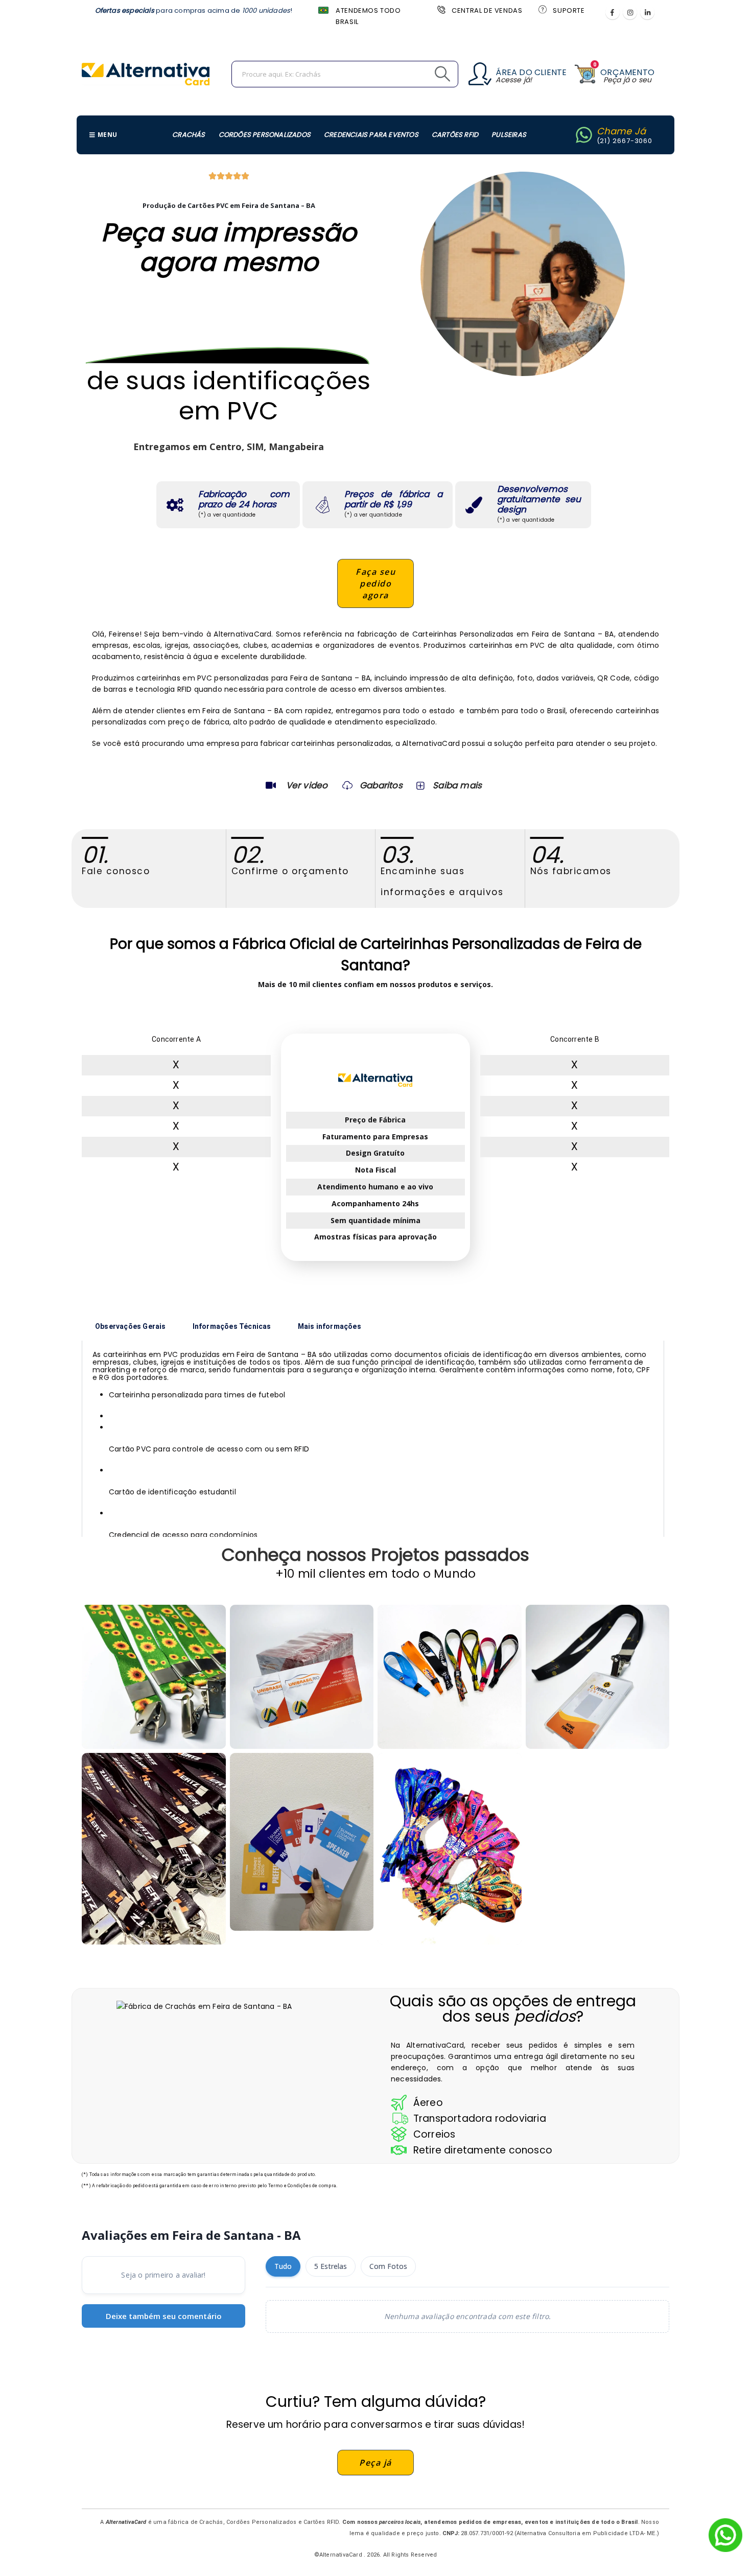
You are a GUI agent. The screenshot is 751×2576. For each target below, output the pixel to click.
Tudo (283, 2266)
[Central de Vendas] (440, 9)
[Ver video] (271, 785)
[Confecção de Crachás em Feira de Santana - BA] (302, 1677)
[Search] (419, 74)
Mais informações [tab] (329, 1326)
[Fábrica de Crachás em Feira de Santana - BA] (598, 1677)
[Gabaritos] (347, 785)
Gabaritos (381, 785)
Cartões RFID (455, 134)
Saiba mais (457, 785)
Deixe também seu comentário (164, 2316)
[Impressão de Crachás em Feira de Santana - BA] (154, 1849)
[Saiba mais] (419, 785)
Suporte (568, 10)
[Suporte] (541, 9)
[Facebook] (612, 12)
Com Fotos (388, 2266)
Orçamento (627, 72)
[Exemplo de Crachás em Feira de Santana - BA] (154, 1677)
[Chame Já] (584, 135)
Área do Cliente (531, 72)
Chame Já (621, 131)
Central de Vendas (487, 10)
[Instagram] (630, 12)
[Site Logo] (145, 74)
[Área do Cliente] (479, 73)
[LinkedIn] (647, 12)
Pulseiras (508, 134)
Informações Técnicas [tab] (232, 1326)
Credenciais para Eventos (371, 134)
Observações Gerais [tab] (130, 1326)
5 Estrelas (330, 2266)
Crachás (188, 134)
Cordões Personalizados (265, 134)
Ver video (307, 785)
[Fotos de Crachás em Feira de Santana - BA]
---
Filter the data for the string "Central". Copy each matching line.

ANSWER BOX =
[Central de Vendas] (440, 9)
Central de Vendas (487, 10)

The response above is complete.